• TASKS FOR THIS EXERCISE:
1) Write out the passage of the mailing list message on the pattern drawing library that opens with the words containing "Josh, that makes" and closes with "at that time.".
2) Continue the mailing list message on the pattern drawing library from the point at which it ends.
** begin TEXT BLOCK **
Pattern drawing library ideas

Adam Hughes hughesadam87 at gmail.com
Mon Dec 9 12:41:02 EST 2013


Thanks for the advice guys!

Josh, that makes sense, thanks.  I will implement that suggestion, and 
thanks for explaining rr and cc.  

Stefan, thanks!  I will still share some example notebooks down the road, 
but keep the library separate from skimage.  If there are any new particle 
types that might make sense to be added to skimage.draw, then i'd be happy 
to share at that time.

On Friday, December 6, 2013 7:07:57 PM UTC-5, Adam Hughes wrote:
>
> Hi everyone,
>
> My colleague Evelyn and I have been using scikit image's draw utilities to 
> generate test data for modeling particle distributions on optical fibers 
> (ie the SEM images I sent a few weeks ago).  We are doing this to test some 
> new models for nanoparticle cluster fitting that we've developed.
>
> In working on this, we believe we've come up with a general framework for 
> drawing 2D particle ensembles in skimage.   One could envision using it to 
> do something like:
>  
>    Step 0: Generate a blank canvas of resolution 1024 x 768
>    Step 1: Add circles of average radius 5 pixels until 30% of the image 
> is covered.
>          - Arrange these randomly vs. equally spaced on a grid
>          etc...
>    Step 2: Add an "cluster" of particles to this image.  Paint only the 
> clusters red.
>    Step 3: Run an optimization that maximizes the inter-particle spacing.
>    Step 4: Make all the particles smaller than a certain area green.
>    Step 5: Try watershedding
>    etc...
>
> By generating the sample images in skimage, we wouldn't have to break out 
> of the python workflow to make our test data.
** end TEXT BLOCK **
** begin DATA SECTION **
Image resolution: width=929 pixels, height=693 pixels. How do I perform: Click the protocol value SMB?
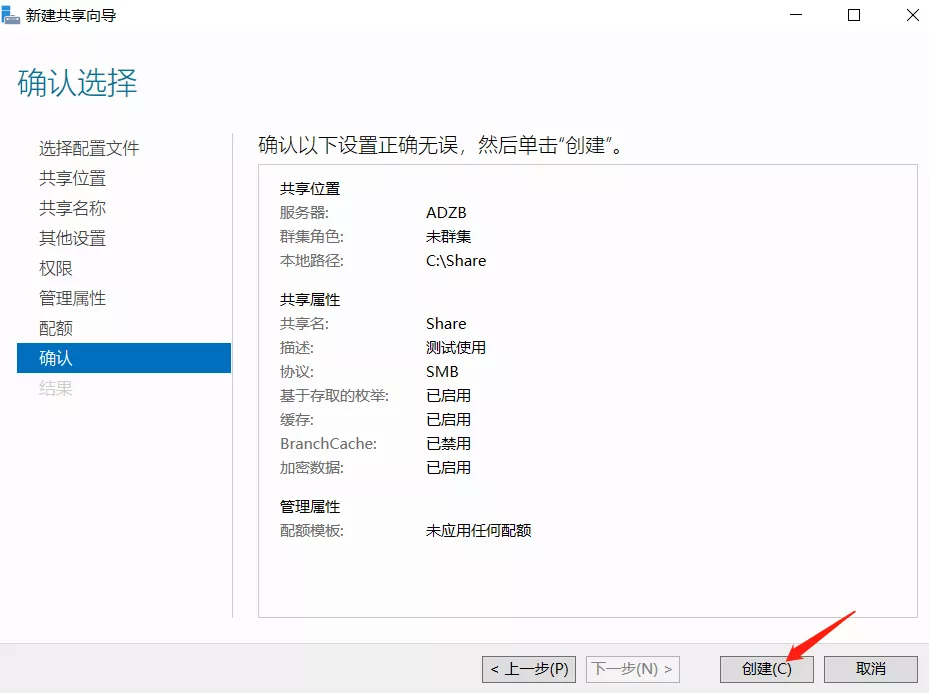(442, 371)
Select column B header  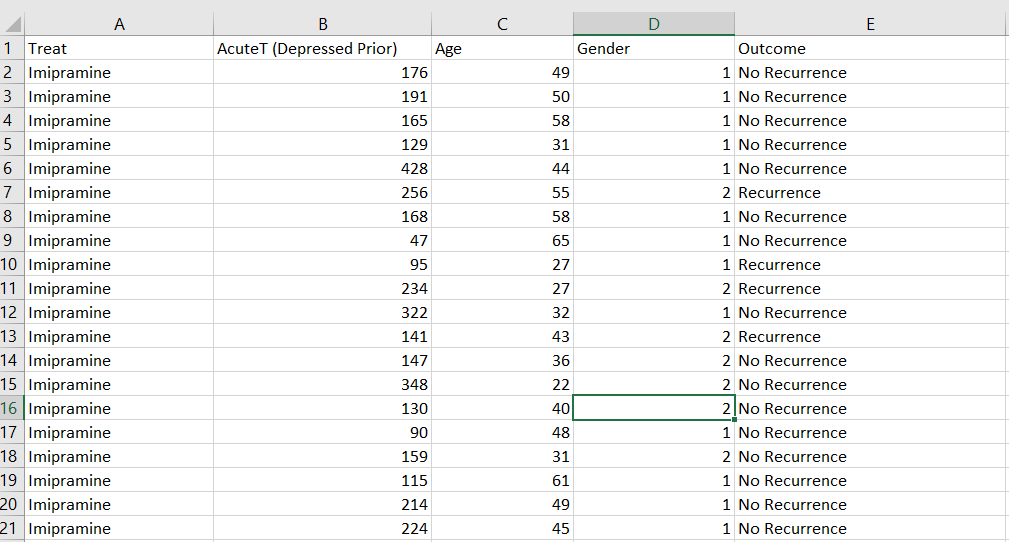point(322,24)
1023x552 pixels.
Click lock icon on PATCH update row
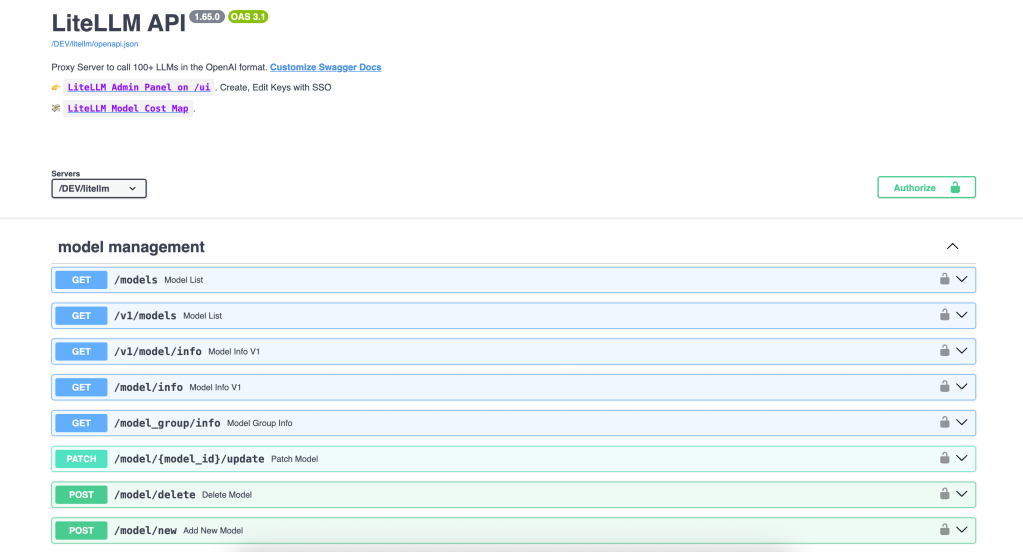(944, 458)
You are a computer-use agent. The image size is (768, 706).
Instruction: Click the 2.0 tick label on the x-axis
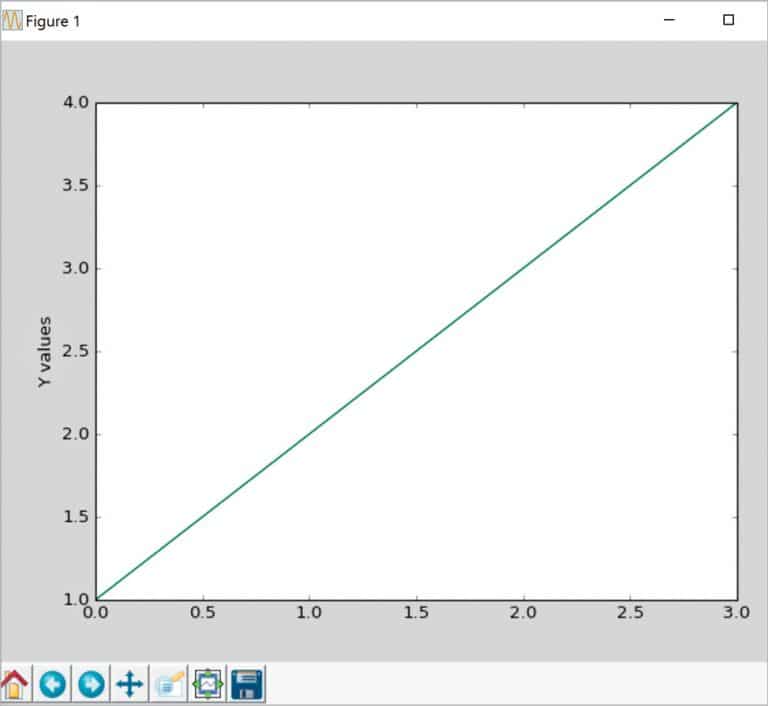[523, 613]
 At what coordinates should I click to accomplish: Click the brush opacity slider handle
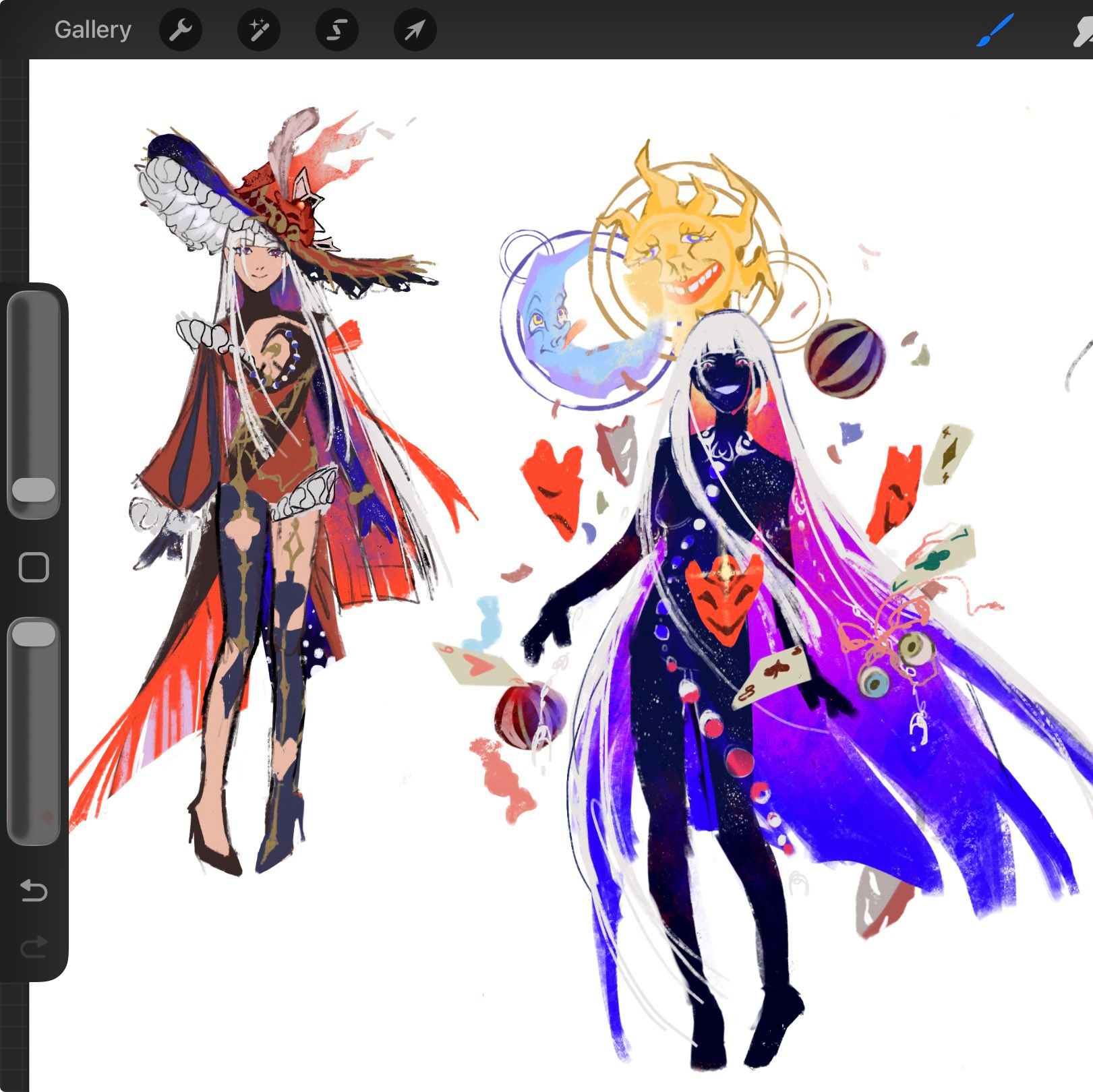click(x=34, y=634)
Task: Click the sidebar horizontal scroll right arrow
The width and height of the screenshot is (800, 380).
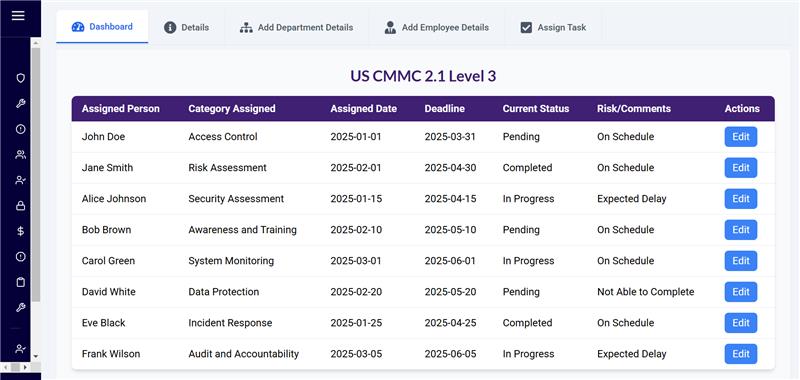Action: pyautogui.click(x=24, y=367)
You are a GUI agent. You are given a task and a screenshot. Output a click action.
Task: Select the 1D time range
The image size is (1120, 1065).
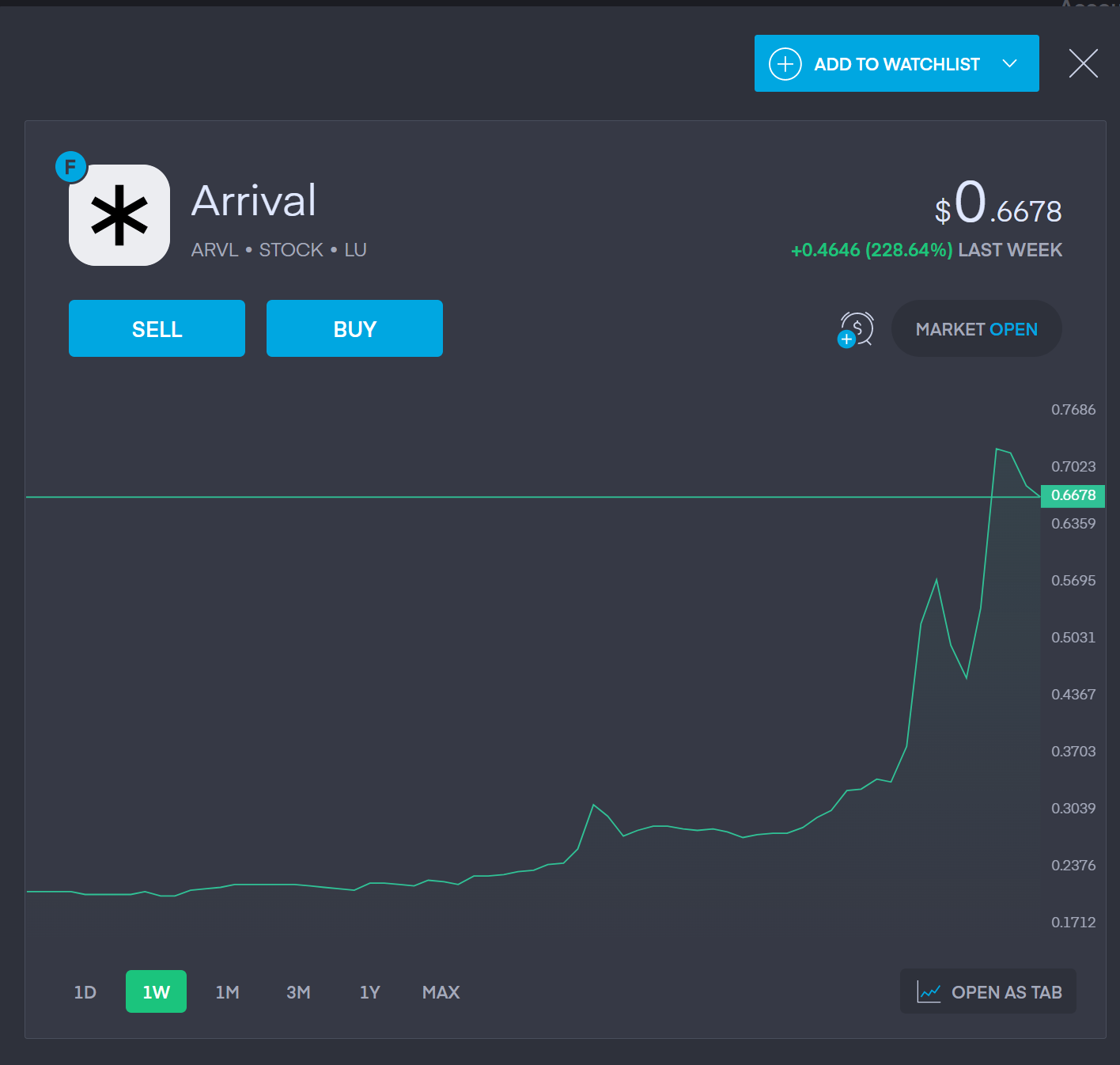click(x=85, y=992)
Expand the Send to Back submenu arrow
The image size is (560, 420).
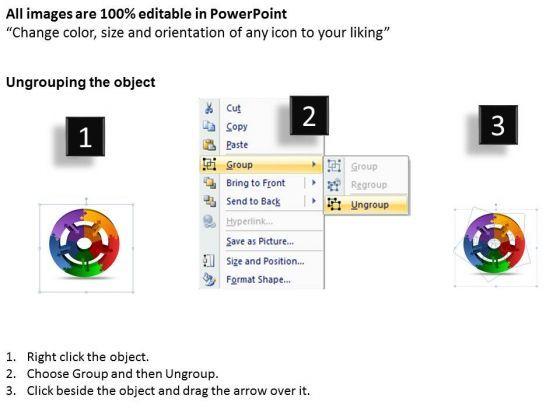point(314,201)
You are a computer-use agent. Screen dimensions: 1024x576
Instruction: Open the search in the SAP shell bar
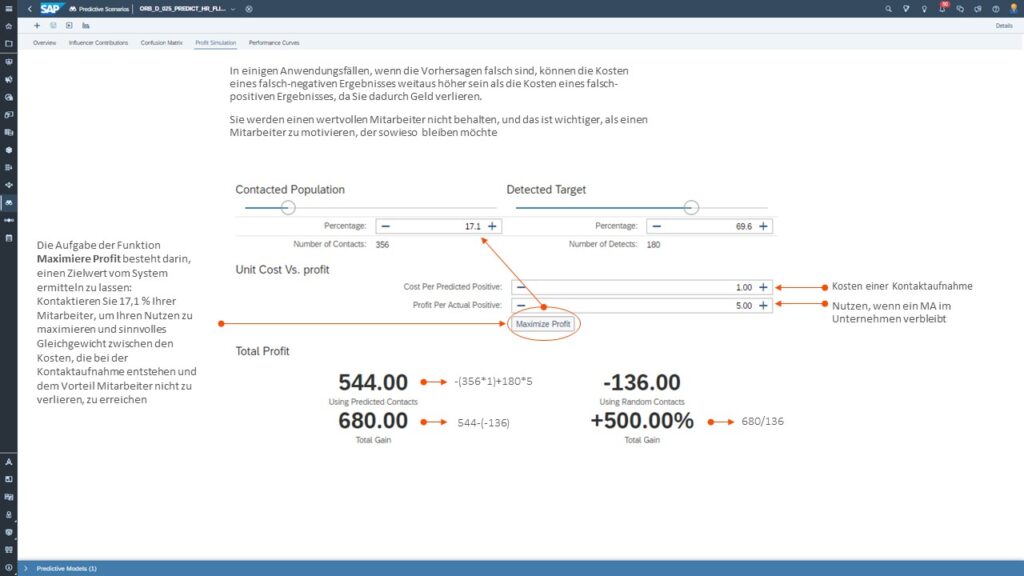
** end DATA SECTION **
• IN RESPONSE:
1)
Josh, that makes sense, thanks.  I will implement that suggestion, and 
thanks for explaining rr and cc.  

Stefan, thanks!  I will still share some example notebooks down the road, 
but keep the library separate from skimage.  If there are any new particle 
types that might make sense to be added to skimage.draw, then i'd be happy 
to share at that time.

2)
>
> We believe that we've come up with some abstractions that would allow for 
> such an toolset.  This includes defining a abstract class for different 
> particle shapes, and then wrapping skimage.draw() functions as a class 
> method.  Before we get invested in this, I had a few questions:
>
> 1.  Is this something that, if executed well, would be of interest to 
> incorporate into scikit image?  If so, I will start working on it as a 
> branch; otherwise, we'll just use skimage as a dependency.  I'd image it 
> would either be a submodule of skimage.draw(), something like 
> skimage.draw.ensemble() or draw.psuedodata()...
>
> 2.  Is anyone aware of a pre-existing tooset/library (preferrably in 
> Python) that's built for this?  And if so, is that library compatible to 
> skimage? 
>
> 3.  When a user runs skimage.draw.circle(), it returns *rr* and *cc*, 
> what are these?  Is cc the "chain code"?  
>
> One caveat: our design plan is object oriented.  We thought that the best 
> way to have an image with several particles would require a *Particle*class to add enough metadata to the returns of scikit.draw() so that 
> particles could indivually be tracked, isolated and manipulated.  The 
> ensemble would be created on a *Canvas* class (better name?  *TestImage*?), 
> which is responsible for storing an ensemble of Particles, as well as all 
> the drawing and organization of the ensemble.  For example, a circle would 
> have attributes X, Y, R, which are then passed to a draw() method that 
> called skimage.circle().  In this way, one could track particle positions, 
> manipulate and redraw().  Would something like this clash with skimage's 
> basic design paradigms?  If so we, maybe it would best to keep this toolkit 
> out of skimage.
>
> PS, is anyone else working on this, or interested?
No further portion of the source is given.